Photo credit: Werner Lehman CC BY-SA 2.0 license

The absence of mega-hubs limited Southwest’s ability to undo the chaos when its MIS completely broke down, with planes and crews scattered in more locations. But it is the computer system failure that turned complexity into catastrophe.

How does Southwest solve the problem?

Unquestionably, Southwest will need to invest heavily in computerized information systems and in training its staff to use them. Both will be very, very expensive. With staff already overworked, finding time to train people in the new systems will be difficult. But compared to the loss of revenue in a peak travel period, the cost of compensating passengers for delays, and the loss of goodwill, even spending a billion dollars or more will not be excessive.

Once Southwest commits to computerized scheduling and has the hardware and software for other applications, such as accepting foreign currency and operating red-eye flights, new business opportunities will open up.

But there is a risk in moving toward a computer-driven as opposed to a team-driven approach. Staff inevitably will lose flexibility and decision-making authority. Many will see their tasks simplified and will enjoy the relief. But others will feel penned in.

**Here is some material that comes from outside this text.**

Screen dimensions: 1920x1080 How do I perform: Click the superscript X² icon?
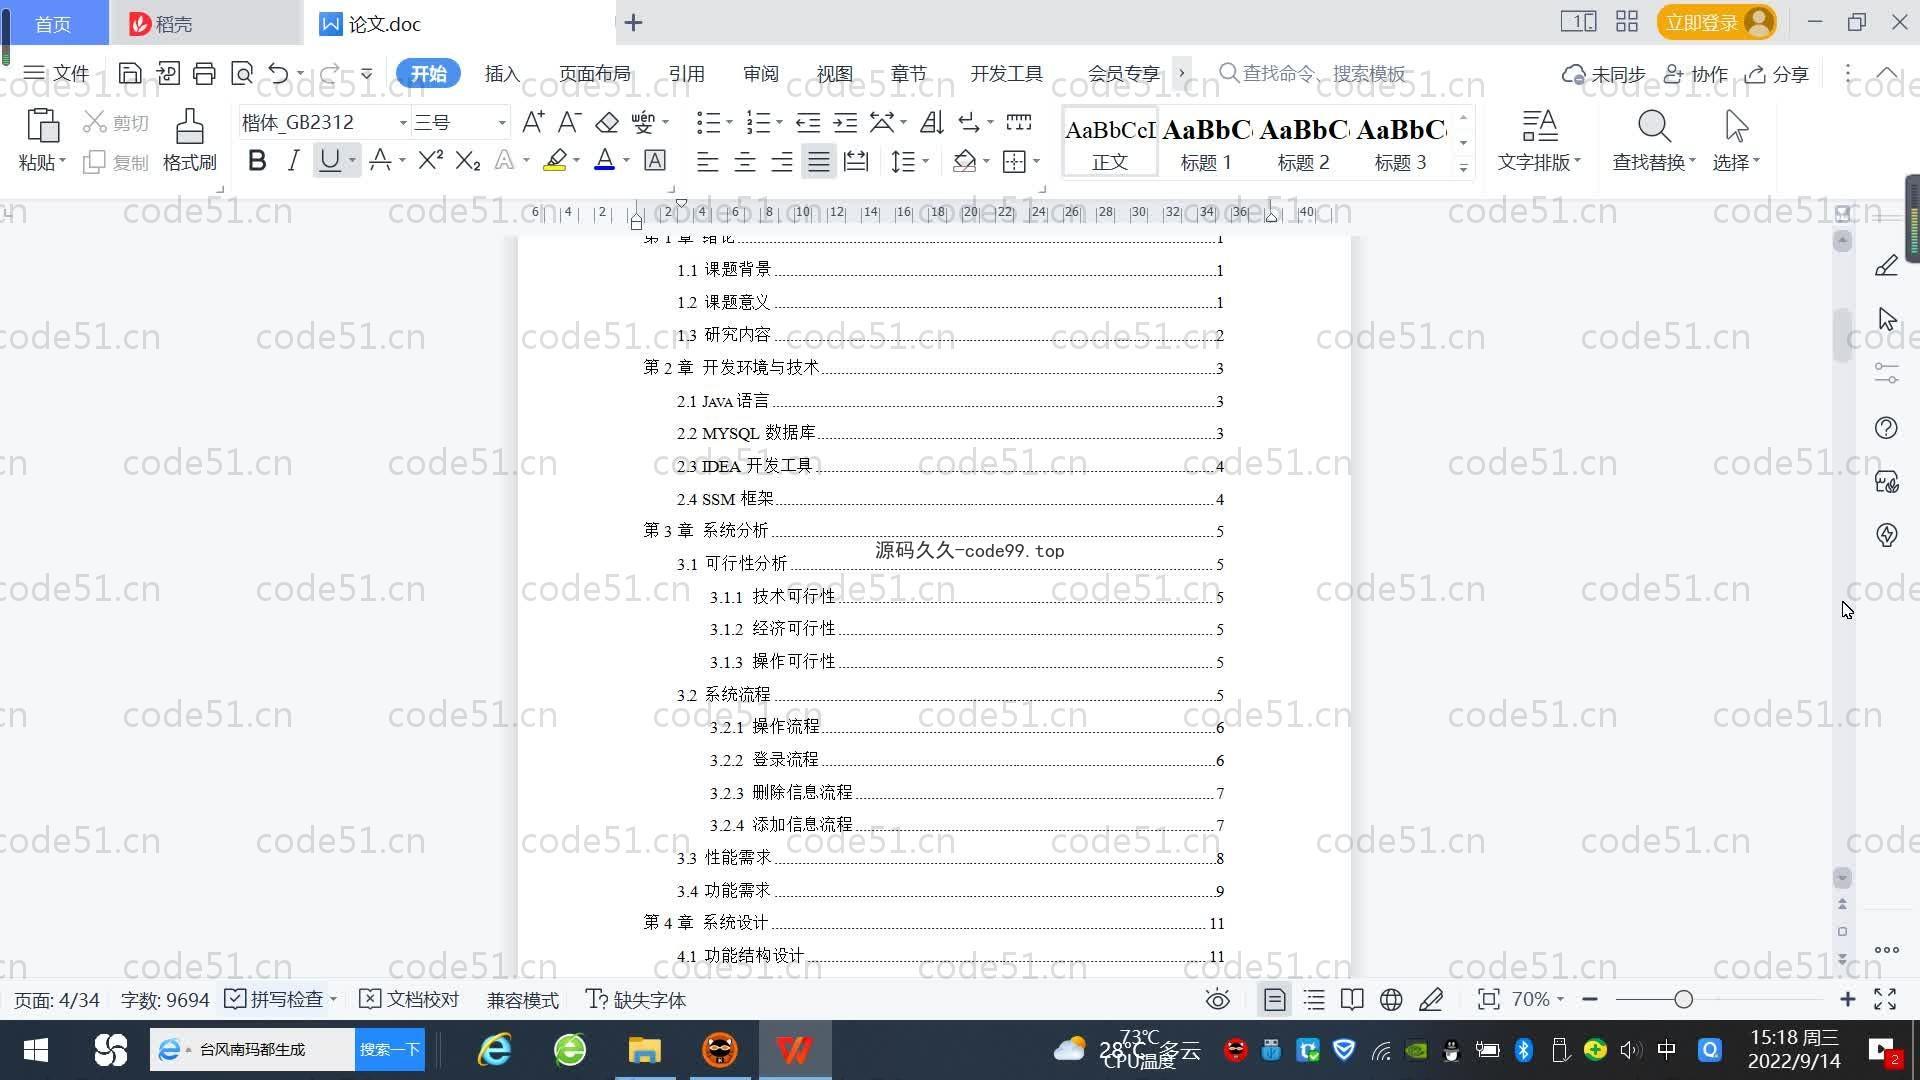430,161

The biggest risk, aside from the inevitable screw-ups as new systems are implemented, will be damage to the very positive corporate culture Southwest has worked hard to sustain. The basic reason why I always took a Southwest flight if it met my schedule was that the employees didn’t hate each other or hate the flying public the way that employees at other airlines often do.  Southwest never went through bankruptcy and used that to chisel down employee compensation, the way many other airlines did. For the most part, Southwest had pride in its company.

Regaining that pride and keeping the positive points of its culture while relying more on MIS to handle tasks is the big challenge ahead for Southwest. I hope its management team and employees are up to it. The domestic airline business is largely a de facto cartel and losing the largest carrier of domestic passengers would be a huge blow.